The answer is an exact repeat of the entries below, with the pictures omitted.

Stored items:
___

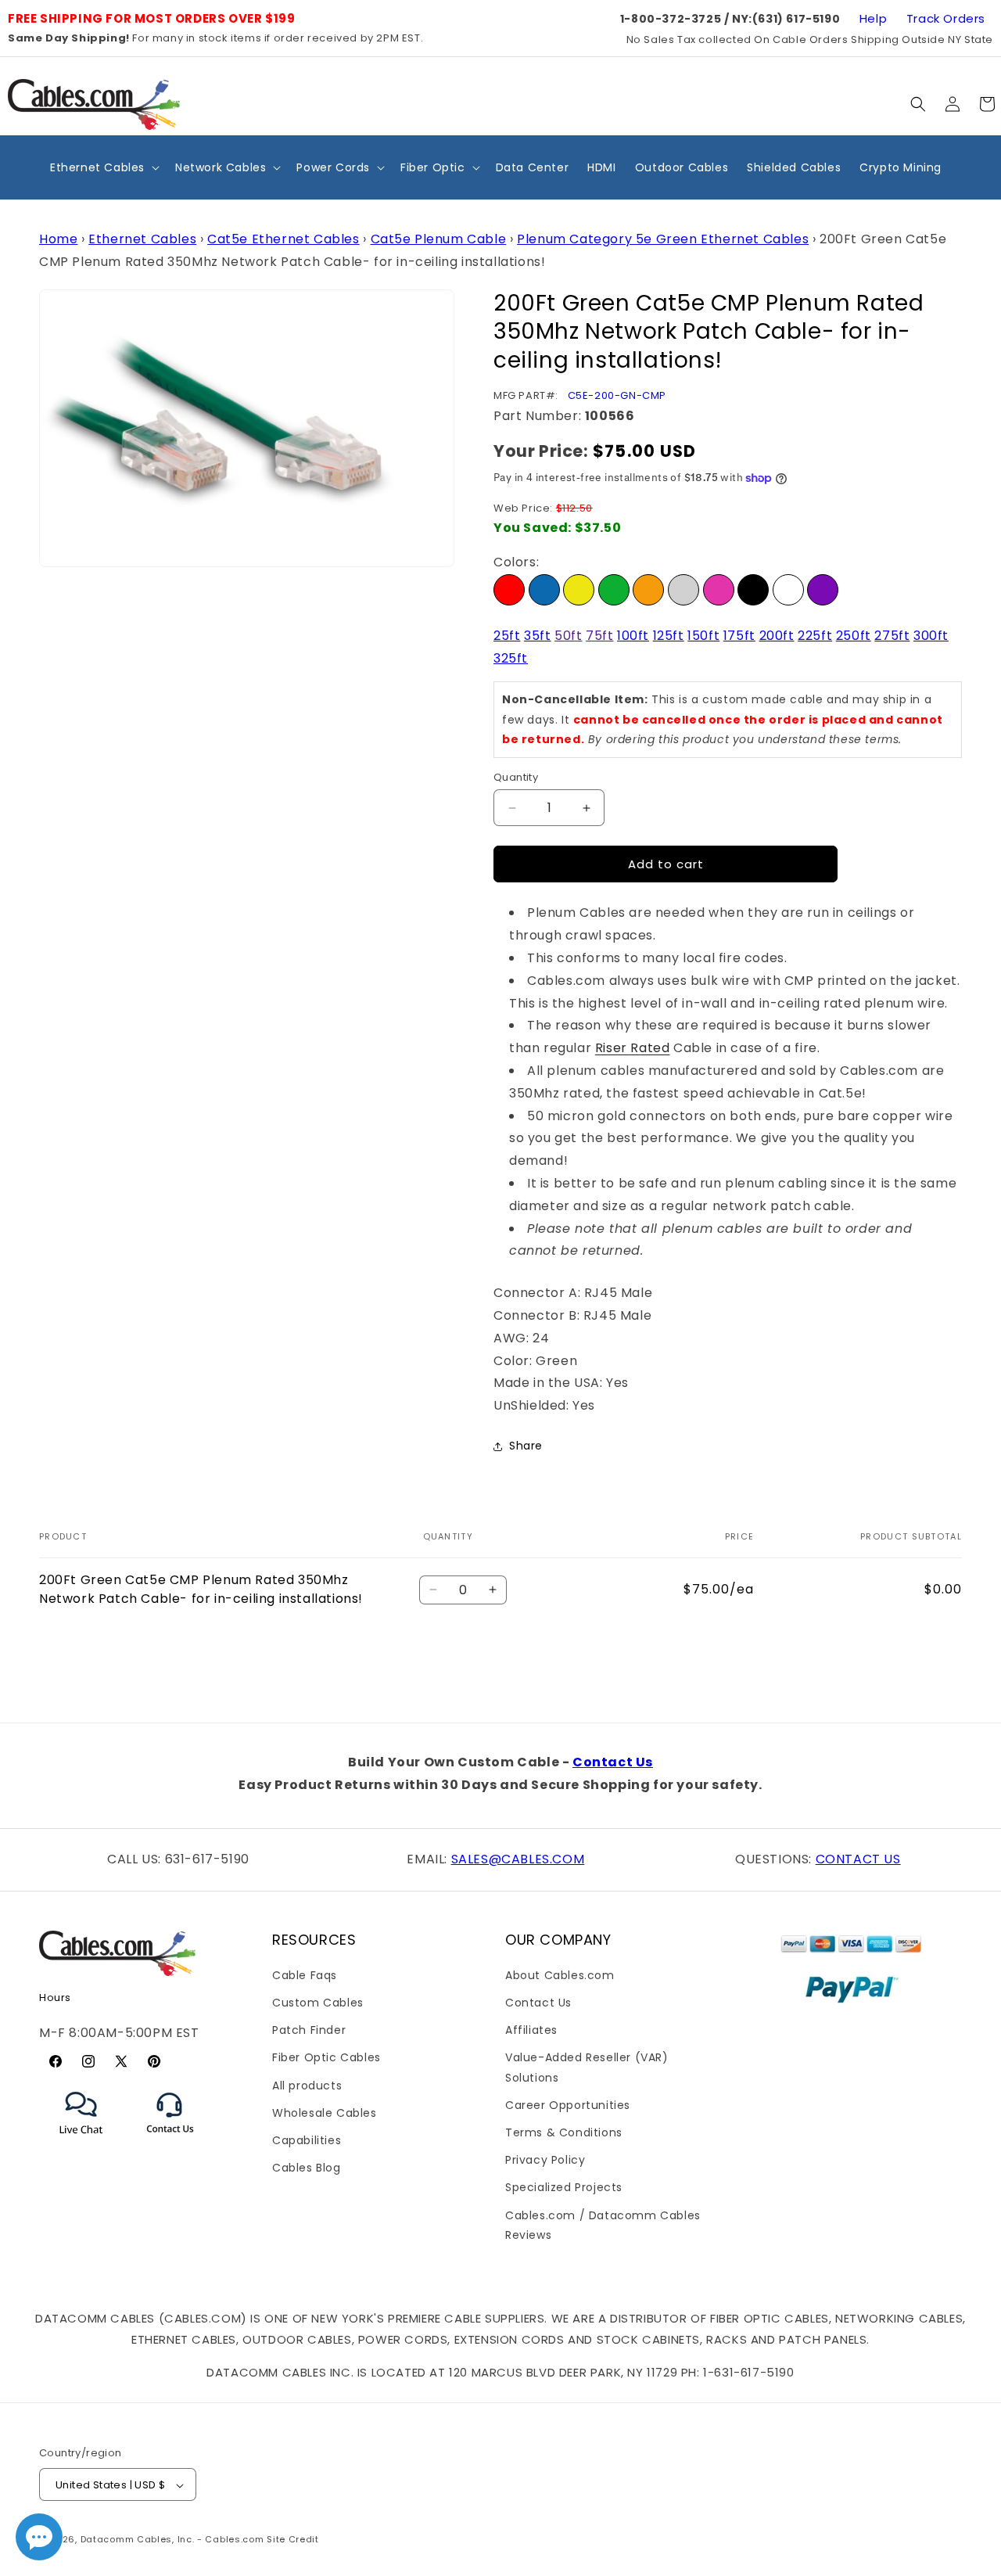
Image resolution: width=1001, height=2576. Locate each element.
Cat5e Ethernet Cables (283, 239)
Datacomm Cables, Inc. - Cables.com (172, 2540)
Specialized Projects (563, 2188)
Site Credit (293, 2540)
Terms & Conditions (563, 2132)
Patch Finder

___

REPLY:
Image resolution: width=1001, height=2576. Locate each element.
Cat5e Ethernet Cables (283, 239)
Datacomm Cables, Inc. - Cables.com (172, 2540)
Specialized Projects (563, 2188)
Site Credit (293, 2540)
Terms & Conditions (563, 2132)
Patch Finder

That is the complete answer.